THE RECORDS –
- - -

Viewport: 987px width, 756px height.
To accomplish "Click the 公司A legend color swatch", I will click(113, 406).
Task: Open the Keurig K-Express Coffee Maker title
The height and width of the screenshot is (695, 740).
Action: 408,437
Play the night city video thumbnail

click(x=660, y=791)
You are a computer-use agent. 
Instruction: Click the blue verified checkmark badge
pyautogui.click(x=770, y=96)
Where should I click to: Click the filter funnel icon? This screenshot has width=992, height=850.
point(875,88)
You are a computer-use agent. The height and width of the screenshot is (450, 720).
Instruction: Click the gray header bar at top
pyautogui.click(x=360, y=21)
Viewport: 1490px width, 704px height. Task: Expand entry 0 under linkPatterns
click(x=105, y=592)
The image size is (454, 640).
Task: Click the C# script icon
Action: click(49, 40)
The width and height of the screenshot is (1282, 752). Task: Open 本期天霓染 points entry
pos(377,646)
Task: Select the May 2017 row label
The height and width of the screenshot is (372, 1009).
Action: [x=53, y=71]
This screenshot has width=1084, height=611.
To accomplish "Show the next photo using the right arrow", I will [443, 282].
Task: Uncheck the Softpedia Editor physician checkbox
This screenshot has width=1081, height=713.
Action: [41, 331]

- - -

THE PROBLEM – Every line in the data that holds the string "will" should be copied.

REPLY TO THE EXERCISE –
To accomplish "Click the 公司A legend color swatch", I will click(113, 406).
To accomplish "Show the next photo using the right arrow", I will [443, 282].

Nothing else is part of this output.